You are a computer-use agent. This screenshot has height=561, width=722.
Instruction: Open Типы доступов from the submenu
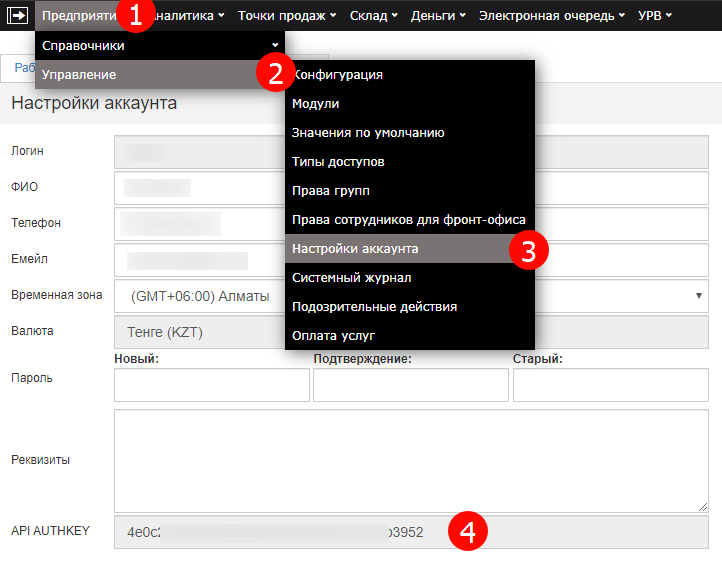click(x=338, y=162)
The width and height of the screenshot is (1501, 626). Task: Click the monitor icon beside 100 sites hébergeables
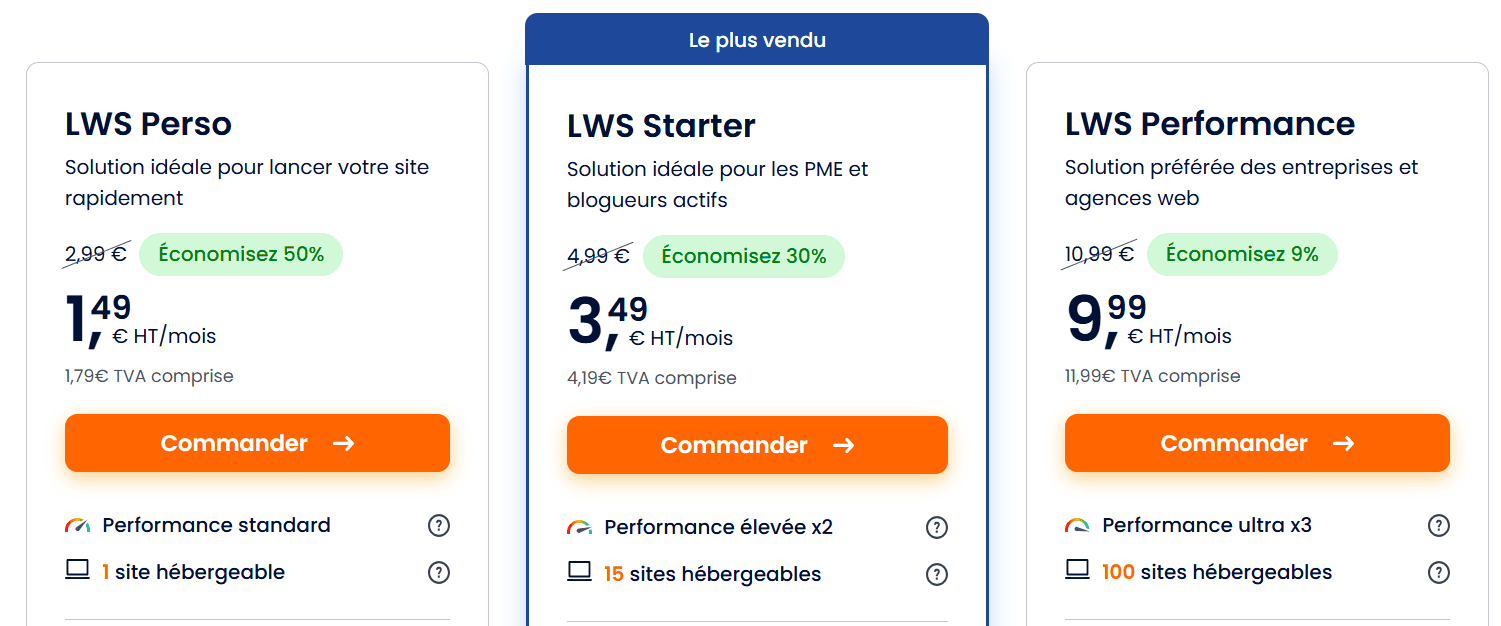1078,570
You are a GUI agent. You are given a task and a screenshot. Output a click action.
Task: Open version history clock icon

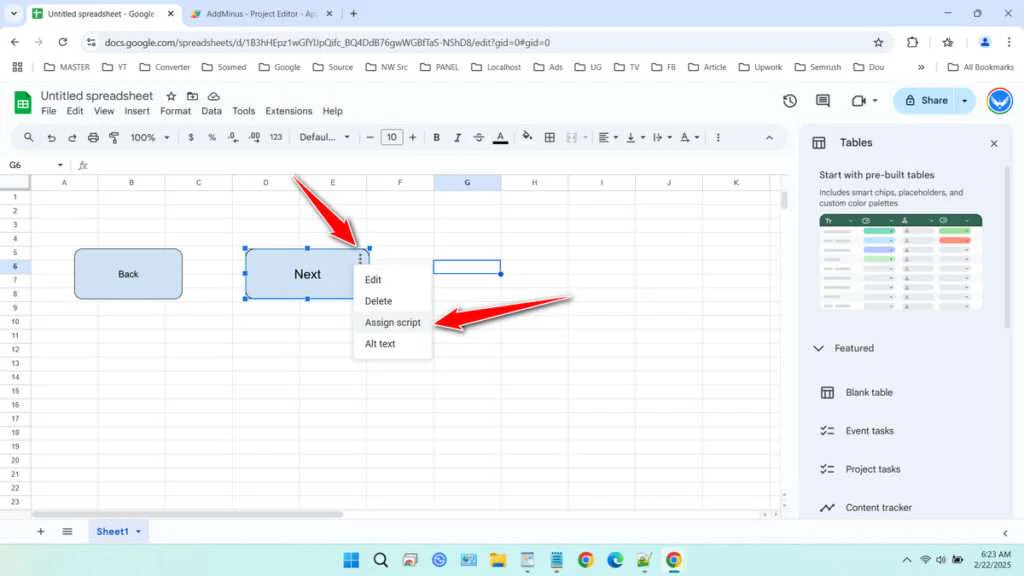789,100
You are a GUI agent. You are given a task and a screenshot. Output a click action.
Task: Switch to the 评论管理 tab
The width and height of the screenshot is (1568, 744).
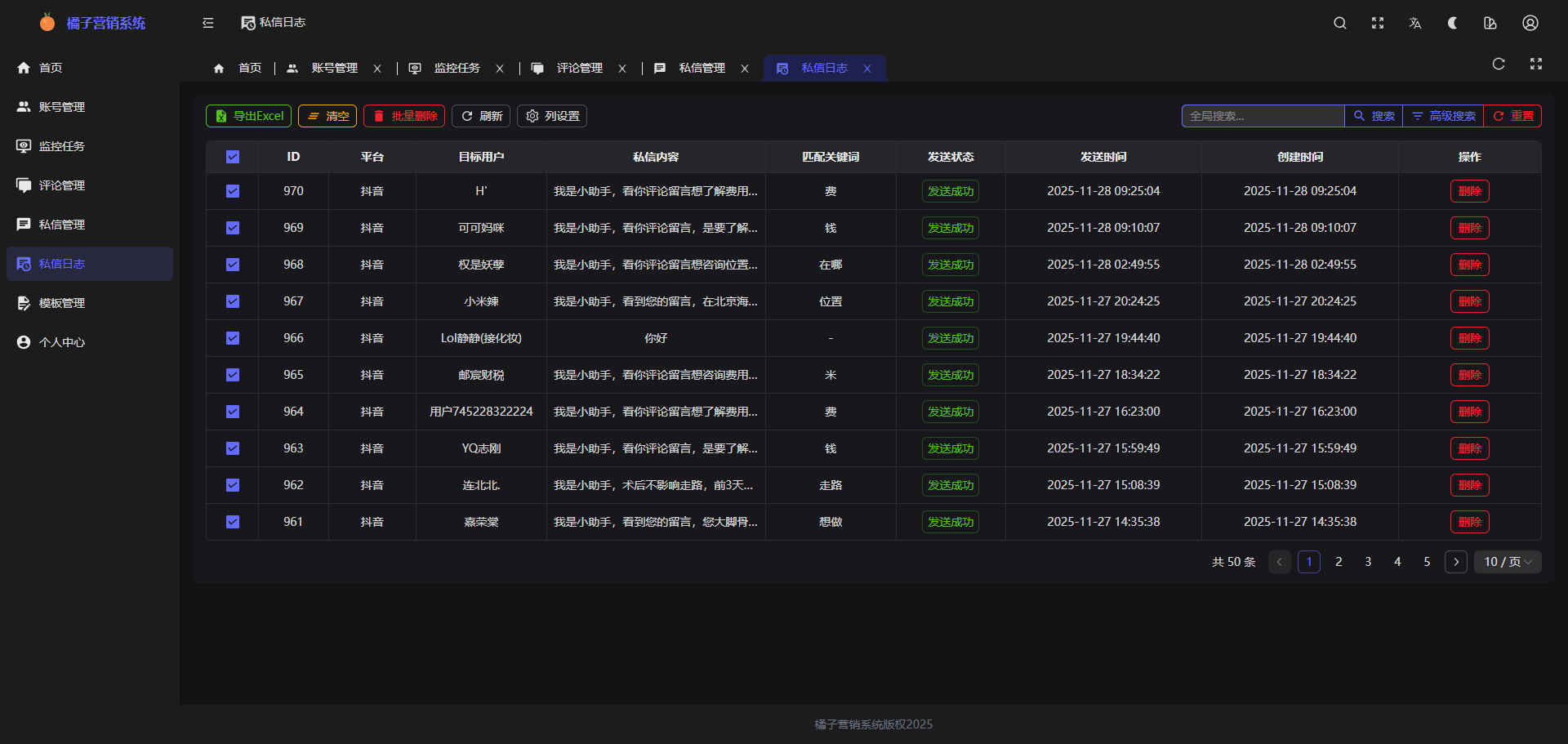click(x=579, y=69)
§ §
Goal of the exercise — The answer must be the whole listing, word for word, with no pictures in it. Please write it out.

Task answer —
You are a computer-use agent. This screenshot has height=561, width=722.
Instruction: Open Типы доступов from the submenu
click(x=338, y=162)
The width and height of the screenshot is (1501, 626). Task: Click the monitor icon beside 100 sites hébergeables
1078,570
You are a GUI agent. You are given a task and a screenshot. Output a click action.
Task: Open version history clock icon

789,100
You are a GUI agent. You are given a task and a screenshot. Output a click action.
Task: Switch to the 评论管理 tab
The width and height of the screenshot is (1568, 744).
click(x=579, y=69)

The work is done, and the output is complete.